The Obelisk of Glory () is a monument in Tolyatti's Liberty Square to the heroes of World War II (called, in Russia, the Great Patriotic War).

Creation
Due to the construction of the Zhiguli Hydroelectric Station in the early 1950s, the town of Stavropol (renamed Tolyatti in 1964) fell into the flooding zone of the new Kuybyshev Reservoir on the Volga River and was completely rebuilt on a new site.

Part of the plan for relocating Stavropol was to be an area dedicated to the memory of the poet Alexander Pushkin. But in April 1957, some young builders proposed to instead erect a monument to the fighters of the Great Patriotic War, at their own expense. 30,000 rubles were amassed by collecting waste paper, scrap metal, and so forth.

A design competition was held, won by Mikhail Sorokin, who was awarded a ticket to the 6th World Festival of Youth and Students in Moscow.

Sorokin's design was a classic four-sided stele. Three sides depict fighters of the Great Patriotic War who were residents of Stavropol (pilot Victor Nosov, infantry soldier Vasily Zhilin, and seaman Eugene Nikonov) while the fourth depicts Vasily Banykin (1888–1918), an earlier figure, a former Chairman of the Executive Committee of the Stavropol City Council (equivalent to mayor) who was instrumental in establishing revolutionary power in Stavropol and who had been shot during the evacuation of the city in the face of the advancing Czechoslovak Legion.

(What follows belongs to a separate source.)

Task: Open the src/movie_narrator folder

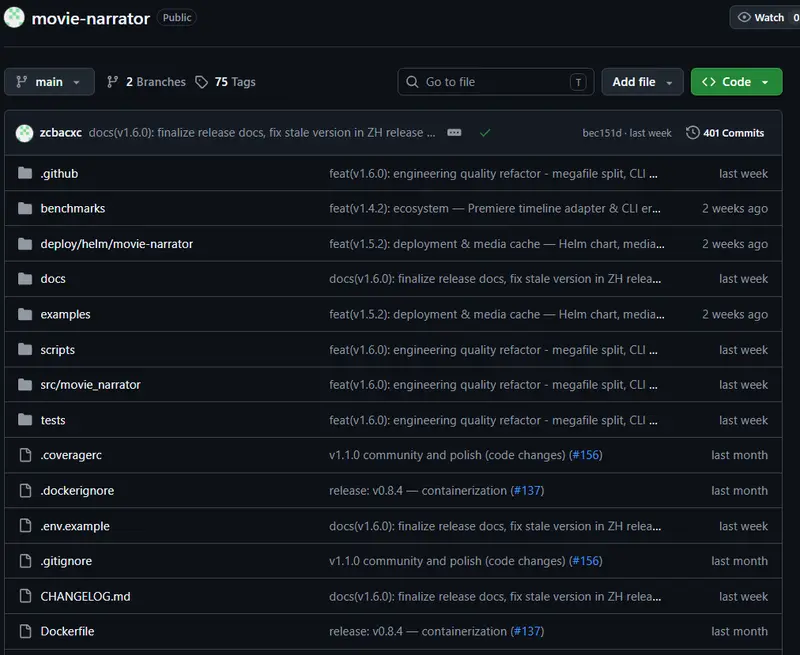Action: pyautogui.click(x=90, y=385)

The opening ceremony for the monument was October 26, 1958. Since that day, Liberty Square has been a central place of the city, and the name is also now used for the surrounding area. Since November 7, 1958, city celebrations and demonstrations have been held there. The adjacent parkway was named Youth Boulevard.

Restoration

In preparation for the 30th anniversary of victory in the Great Patriotic War, in April 1975 the obelisk was restored and altered.

The four stone balls and the decorative chains at the perimeter were removed, and the monument was faced with granite. The existing medallions were replaced with bas-relief profiles of the heroes in bronze executed by Tolyatti artists A. N. Pronyushkin and N. Kolesnikov. On one side of the stele was placed a plaque with the inscription

The phrase "Champions who died for the freedom and happiness of the people" was also added.

On November 3, 1978 the eternal flame was lit at the monument, delivered by an armored personnel carrier from the flame at the Obelisk of Glory in Samara. After this, the Toylatti monument gradually also came to be referred to as the Obelisk of Glory.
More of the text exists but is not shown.